Si de verdad campeara la equidad social en la tributación, este supuesto avance sobre los que más tienen debería dar pie a reducir la carga de los que vienen más abajo, pero la consigna es seguir aumentando duro y parejo.
Es cierto que el impuesto inmobiliario a lo largo de los años había perdido participación en la recaudación provincial: en 2016 representaba el 6% cuando en 1995 ocupaba el 17%, pero el revalúo inmobiliario realizado por ARBA hace 2 años convirtió al impuesto inmobiliario urbano en un golpe adicional al bolsillo de los bonaerenses, ya castigado por los tarifazos en los servicios públicos y el arrastre sobre el resto de la canasta básica que nadie se salva de afrontar.
Es falso el argumento de ARBA en el sentido de que "la valuación del inmobiliario ha sido actualizada aproximándose al valor de mercado" y "para que el revalúo no afecte significativamente a los contribuyentes, se establecieron topes que limitan el incremento del impuesto": e l denominado valor de mercado es venal y se extrae de las publicaciones de ofertas, que la mayor parte de las veces, al cerrarse las operaciones en cada caso, si es que se concretan, sería en realidad 20% inferior.
El propietario de un inmueble hipotecado, por ejemplo, no sólo tiene que afrontar las cuotas muchas veces indexadas de lo que compró, sino que ahora le cobrarán la triple tributación tomando un valor estipulado como si en realidad la hubiera vendido al precio de oferta, sin regateo.
Ya el Defensor del Pueblo bonaerense, Guido Lorenzino, había advertido que no se podía aplicar de golpe semejante revalúo inmobiliario, sobre todo "en un contexto donde el salario de los trabajadores no le gana a la inflación", y anticipaba que "este impactante y desproporcionado incremento disparará aún más las subas del agua y la luz, las de las tasas municipales y de bienes personales".
No sólo se cumplieron esos pronósticos, sino que el revalúo se nacionalizó y ni siquiera se mantuvo la minirreforma de ganancias de 2016, que disminuía el peso de bienes personales a la mitad, porque actualmente, en cuanto el Ministerio de Economía y los auditores del Fondo Monetario Internacional vieron que entre enero y septiembre el tributo había recaudado $11.584 millones, con una merma de casi 30% respecto del año pasado, dieron marcha adelante para que en 2019 adicionalmente recaude $30.000 millones más, según informó el Instituto Argentino de Análisis Fiscal (IARAF).
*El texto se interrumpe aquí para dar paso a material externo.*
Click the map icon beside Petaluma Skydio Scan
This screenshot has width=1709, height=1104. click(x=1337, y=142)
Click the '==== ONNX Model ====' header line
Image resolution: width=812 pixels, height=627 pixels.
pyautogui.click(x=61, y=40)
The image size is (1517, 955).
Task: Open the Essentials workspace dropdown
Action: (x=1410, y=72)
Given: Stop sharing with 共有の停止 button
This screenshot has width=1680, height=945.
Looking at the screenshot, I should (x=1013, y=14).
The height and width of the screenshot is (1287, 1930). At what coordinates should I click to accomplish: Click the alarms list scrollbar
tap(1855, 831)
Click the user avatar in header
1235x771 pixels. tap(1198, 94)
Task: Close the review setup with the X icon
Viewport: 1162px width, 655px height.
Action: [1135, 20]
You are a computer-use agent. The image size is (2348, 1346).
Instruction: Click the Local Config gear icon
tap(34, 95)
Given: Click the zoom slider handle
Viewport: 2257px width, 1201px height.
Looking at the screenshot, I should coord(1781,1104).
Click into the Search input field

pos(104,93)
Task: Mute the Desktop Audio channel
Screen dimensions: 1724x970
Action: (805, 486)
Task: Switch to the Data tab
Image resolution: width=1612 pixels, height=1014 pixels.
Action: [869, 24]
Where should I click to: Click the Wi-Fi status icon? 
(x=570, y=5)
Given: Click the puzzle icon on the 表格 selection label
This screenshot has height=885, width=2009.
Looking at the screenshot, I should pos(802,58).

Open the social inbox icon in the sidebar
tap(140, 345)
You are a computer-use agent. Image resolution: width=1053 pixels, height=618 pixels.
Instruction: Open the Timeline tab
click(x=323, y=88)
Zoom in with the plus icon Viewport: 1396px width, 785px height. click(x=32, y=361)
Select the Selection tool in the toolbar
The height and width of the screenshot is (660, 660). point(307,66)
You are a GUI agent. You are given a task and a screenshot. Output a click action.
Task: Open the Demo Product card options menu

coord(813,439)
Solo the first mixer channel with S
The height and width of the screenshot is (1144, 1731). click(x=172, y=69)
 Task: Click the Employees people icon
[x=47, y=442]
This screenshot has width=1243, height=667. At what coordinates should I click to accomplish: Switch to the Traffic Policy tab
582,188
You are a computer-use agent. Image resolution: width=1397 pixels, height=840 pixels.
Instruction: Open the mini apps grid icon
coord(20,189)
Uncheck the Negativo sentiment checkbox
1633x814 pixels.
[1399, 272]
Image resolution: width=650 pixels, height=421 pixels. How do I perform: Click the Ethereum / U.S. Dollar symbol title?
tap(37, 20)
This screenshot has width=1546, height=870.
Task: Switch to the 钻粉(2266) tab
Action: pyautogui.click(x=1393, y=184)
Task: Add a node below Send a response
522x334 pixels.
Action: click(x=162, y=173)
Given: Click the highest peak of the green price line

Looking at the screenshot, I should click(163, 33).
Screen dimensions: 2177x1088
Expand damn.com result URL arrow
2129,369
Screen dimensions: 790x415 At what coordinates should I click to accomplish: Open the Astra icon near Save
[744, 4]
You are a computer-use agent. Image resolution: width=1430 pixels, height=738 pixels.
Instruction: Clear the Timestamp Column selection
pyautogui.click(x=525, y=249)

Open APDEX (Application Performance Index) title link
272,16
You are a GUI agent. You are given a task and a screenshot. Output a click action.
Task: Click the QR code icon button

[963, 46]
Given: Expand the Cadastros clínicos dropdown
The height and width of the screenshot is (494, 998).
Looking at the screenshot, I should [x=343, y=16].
De esa torta agrandada participa el Fondo de Autarquía de la AFIP con 1,9%. De lo que queda se saca una suma fija de $3.000.000 para el Incucai. Del resto se reparte 6,27% a las provincias para las cajas de jubilación que no fueron transferidas a la Nación. Y del 93,73% restante se distribuye 1% al fondo de Aportes del Tesoro Nacional (ATN), 41,64% queda para la Nación y 57,36% para las provincias.